─── Input for this task ───

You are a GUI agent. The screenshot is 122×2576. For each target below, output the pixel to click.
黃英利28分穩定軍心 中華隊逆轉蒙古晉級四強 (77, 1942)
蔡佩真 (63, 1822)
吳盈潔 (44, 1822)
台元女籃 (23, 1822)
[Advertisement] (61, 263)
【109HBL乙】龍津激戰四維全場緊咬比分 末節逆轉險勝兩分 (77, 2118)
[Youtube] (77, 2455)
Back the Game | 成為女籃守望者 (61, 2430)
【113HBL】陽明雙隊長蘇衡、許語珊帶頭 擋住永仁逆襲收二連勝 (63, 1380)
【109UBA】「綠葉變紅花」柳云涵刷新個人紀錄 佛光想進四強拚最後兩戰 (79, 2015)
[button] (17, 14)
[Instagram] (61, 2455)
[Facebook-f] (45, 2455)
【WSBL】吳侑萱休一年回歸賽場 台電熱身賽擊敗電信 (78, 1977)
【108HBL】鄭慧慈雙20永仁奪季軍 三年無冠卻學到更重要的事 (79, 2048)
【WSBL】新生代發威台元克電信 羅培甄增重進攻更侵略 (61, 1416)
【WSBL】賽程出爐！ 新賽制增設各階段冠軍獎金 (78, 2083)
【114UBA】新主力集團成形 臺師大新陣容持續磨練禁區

───

» **Activity**
Reproduce exactly the lines from the one with "末節逆轉險勝兩分 (77, 2118)" through the end of the entries above, both ends included.

» **Answer box**
【109HBL乙】龍津激戰四維全場緊咬比分 末節逆轉險勝兩分 (77, 2118)
[Youtube] (77, 2455)
Back the Game | 成為女籃守望者 (61, 2430)
【113HBL】陽明雙隊長蘇衡、許語珊帶頭 擋住永仁逆襲收二連勝 (63, 1380)
【109UBA】「綠葉變紅花」柳云涵刷新個人紀錄 佛光想進四強拚最後兩戰 (79, 2015)
[button] (17, 14)
[Instagram] (61, 2455)
[Facebook-f] (45, 2455)
【WSBL】吳侑萱休一年回歸賽場 台電熱身賽擊敗電信 (78, 1977)
【108HBL】鄭慧慈雙20永仁奪季軍 三年無冠卻學到更重要的事 (79, 2048)
【WSBL】新生代發威台元克電信 羅培甄增重進攻更侵略 (61, 1416)
【WSBL】賽程出爐！ 新賽制增設各階段冠軍獎金 (78, 2083)
【114UBA】新主力集團成形 臺師大新陣容持續磨練禁區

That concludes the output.